L’ossessione del tempo si infila, ad un certo punto della vita di tutti, tra le pieghe della nostra coscienza, imponendoci una riflessione dalla quale scappare è impossibile: è la stessa immanenza del nostro presente, la certezza conquistata poco a poco che “polvere torneremo” ad affastellare la nostra testa di pensieri che hanno la stessa voce di vecchi padri e nonni, una voce secolare che allunga dita di quercia sulle nostre esili membra con la solennità un po’ cupa e un po’ consolatoria di un “memento mori”.
Il tempo: il nemico giurato dell’uomo, il limite incontrastabile e invisibile di un viaggio sconosciuto che ci fa paura, perché temiamo ciò che non conosciamo e facciamo di tutto per sciogliere i nodi che ci legano alla nostra ignoranza attraverso risposte diverse, ma sempre e tutte incomplete. E a trovare qualche risposta, o forse a formulare qualche giusta domanda, ci prova anche “La seconda prima volta”, il tanto atteso (almeno, dal sottoscritto) album di Digiovanni.
Digiovanni è uno giusto, che nel tempo di strada ne ha fatta e ha capito che il modo migliore per “trovare tempo” è smettere di cercarlo, rincorrendolo tra gli anfratti di un’esistenza che finisce poi con lo svicolare e scivolarci di mano ad ogni goffo tentativo di stringerlo tra le dita: il tempo fugge, e rincorrerlo è folle, oltre che drammaticamente inutile. O forse, il tempo ci rincorre, e allora fermarci potrebbe essere l’unico modo per provare, finalmente, a far respirare anche questo “tempo” maratoneta che ci morde le calcagna: di certo, fermarsi ad ascoltare un disco che parla e canta del tempo che passa può essere un buon antidoto alla nostra fame di tempo.

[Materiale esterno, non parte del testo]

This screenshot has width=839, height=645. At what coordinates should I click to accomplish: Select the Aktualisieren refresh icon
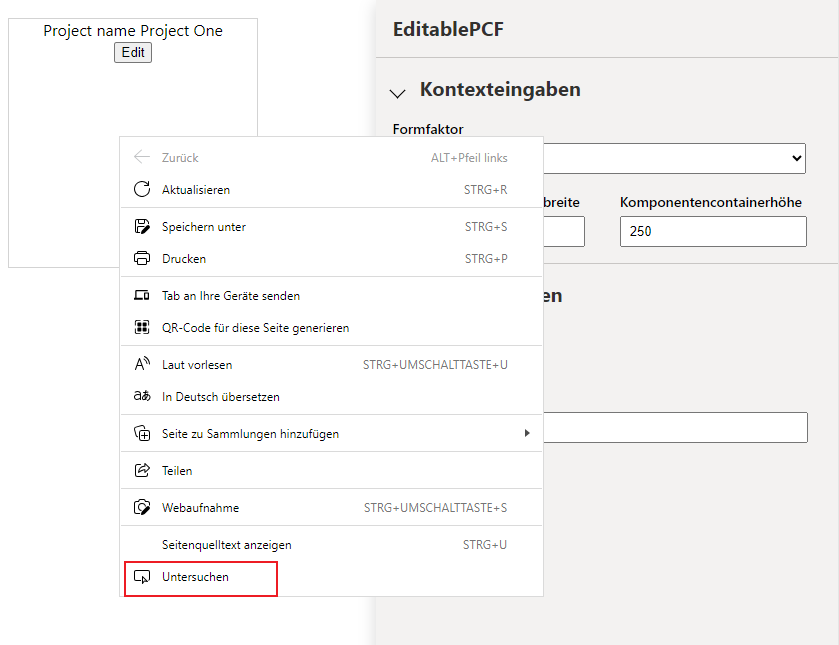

Il disco va ascoltato, e io l’ho raccontato già troppo: dieci canzoni che analizzano il concetto di passaggio, di transumananza che non si lascia irretire da pose ormai vincolanti e asfittiche e prova invece a trovare l’essenza del tutto nel respirare, dilatando le spalle e rilassando i muscoli; una terapia personale che porta l’autore “oltre”, in una dimensione quasi oracolare e sciamanica in cui, guidato da un timbro evocativo e identitario, l’ascoltatore può guardarsi dentro, e finalmente perdersi senza la paura di farlo. Un viaggio che merita di essere vissuto attraverso le pieghe di un’orchestrazione che fonde fra loro linguaggi diversi, mantenendo l’appeal del giusto “crossover”, capace di arrivare a tutti.
Fidatevi di me, che alcune cose non si possono descrivere, bisogna viverle. E quando arriverete a “La libertà di scegliere”, mi ringrazierete. E sceglierete di ricominciare da capo.